10. Delete all elements from set clear()

*/ public void clear() {Iterator<E> it = Iterator (); while (it.hasNext()) { it.next(); it.remove(); }}Copy the code

11. The toString method is critical. The implementation plays a key role in the output of the collection we use

Implementation: * (1) // Convert all data in a collection to a string, using the thread-safe and efficient StringBuilder() class to concatenate. */ public String toString() { Iterator<E> it = iterator(); if (! it.hasNext()) return "[]"; StringBuilder sb = new StringBuilder(); sb.append('['); for (;;) { E e = it.next(); sb.append(e == this ? "(this Collection)" : e); if (! it.hasNext()) return sb.append(']').toString(); sb.append(',').append(' '); }}Copy the code

Third, summary

AbstractCollection superclass, as the first implementation class of the top-level interface of collection, implements all classes with similar functions (operations independent of storage structure).
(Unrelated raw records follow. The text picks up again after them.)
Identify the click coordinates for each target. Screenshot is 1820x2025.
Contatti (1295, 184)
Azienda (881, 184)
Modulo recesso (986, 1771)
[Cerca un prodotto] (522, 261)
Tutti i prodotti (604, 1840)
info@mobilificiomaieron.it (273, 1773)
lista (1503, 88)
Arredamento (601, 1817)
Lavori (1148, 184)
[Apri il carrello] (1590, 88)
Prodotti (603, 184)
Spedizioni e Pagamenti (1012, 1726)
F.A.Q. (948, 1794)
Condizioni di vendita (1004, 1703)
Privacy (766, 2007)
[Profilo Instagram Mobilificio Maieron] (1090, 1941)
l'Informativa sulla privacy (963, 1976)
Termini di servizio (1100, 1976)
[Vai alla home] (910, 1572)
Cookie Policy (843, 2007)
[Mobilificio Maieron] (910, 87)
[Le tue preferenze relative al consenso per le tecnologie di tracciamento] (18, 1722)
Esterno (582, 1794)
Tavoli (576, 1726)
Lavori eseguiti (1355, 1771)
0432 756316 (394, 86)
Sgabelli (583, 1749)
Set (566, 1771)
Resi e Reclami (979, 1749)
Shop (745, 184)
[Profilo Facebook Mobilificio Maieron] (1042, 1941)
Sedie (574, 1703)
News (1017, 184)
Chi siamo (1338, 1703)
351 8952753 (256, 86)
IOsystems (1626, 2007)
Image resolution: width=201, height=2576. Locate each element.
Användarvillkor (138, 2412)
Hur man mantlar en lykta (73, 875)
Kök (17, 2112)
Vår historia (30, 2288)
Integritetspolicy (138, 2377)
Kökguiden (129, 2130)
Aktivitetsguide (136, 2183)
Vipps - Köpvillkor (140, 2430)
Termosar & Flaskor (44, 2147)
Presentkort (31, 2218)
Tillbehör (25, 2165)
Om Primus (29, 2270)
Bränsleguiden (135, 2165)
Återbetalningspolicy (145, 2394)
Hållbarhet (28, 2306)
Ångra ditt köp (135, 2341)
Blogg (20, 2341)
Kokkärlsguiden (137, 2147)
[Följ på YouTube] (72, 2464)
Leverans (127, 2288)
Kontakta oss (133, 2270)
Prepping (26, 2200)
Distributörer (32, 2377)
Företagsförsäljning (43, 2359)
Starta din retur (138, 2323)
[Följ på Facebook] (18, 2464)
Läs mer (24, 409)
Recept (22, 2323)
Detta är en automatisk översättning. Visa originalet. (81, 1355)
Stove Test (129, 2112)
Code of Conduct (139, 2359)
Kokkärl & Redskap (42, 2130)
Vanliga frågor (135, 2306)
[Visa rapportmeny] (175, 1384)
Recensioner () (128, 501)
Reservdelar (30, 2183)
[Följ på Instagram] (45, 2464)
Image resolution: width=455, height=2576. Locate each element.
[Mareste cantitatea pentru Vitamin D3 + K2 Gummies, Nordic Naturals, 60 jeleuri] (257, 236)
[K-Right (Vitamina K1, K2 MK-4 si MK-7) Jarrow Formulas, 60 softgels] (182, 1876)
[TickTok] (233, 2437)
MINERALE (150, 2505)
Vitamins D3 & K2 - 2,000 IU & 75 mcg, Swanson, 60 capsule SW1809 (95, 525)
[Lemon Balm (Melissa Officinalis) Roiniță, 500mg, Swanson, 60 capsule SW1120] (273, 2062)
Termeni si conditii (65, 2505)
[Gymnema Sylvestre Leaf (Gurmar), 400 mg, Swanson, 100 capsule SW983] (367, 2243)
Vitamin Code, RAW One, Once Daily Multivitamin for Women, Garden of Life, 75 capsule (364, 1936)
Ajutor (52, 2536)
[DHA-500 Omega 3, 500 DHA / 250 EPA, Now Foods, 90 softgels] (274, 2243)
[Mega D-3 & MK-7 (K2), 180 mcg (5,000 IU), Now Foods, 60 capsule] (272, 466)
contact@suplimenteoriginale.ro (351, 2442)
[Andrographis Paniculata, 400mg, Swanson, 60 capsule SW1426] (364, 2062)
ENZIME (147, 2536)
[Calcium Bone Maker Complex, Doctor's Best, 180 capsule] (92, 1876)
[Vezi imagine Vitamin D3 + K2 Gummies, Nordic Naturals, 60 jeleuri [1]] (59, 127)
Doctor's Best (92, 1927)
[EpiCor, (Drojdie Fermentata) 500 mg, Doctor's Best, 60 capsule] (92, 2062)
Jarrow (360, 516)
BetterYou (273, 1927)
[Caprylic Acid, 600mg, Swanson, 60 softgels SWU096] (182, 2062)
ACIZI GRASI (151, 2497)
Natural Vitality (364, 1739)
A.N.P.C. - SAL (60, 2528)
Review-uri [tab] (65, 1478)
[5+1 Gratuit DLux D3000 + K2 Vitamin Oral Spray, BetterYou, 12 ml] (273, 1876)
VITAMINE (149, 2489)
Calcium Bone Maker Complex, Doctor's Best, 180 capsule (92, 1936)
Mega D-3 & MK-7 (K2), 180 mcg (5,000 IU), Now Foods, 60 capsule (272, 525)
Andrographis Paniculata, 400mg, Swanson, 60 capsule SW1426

On the one hand, it alleviates the overwriting burden (technical term: extracting common methods to implement such things).

Why are iterator(), size(), and add() not implemented?

1. Because there are many ways to implement ADD, which data structure (linked list, array, Map (array + linked list)) cannot be determined as the subclass, so we cannot implement it explicitly. Even if we implement it indirectly in some way, it is too redundant and unnecessary.

2. The reason why it is not specified as an abstract method is that if a subclass does not want to use Add, it is a collection of deletions, changes and checks. Isn’t it paradoxical that we don’t have to implement it.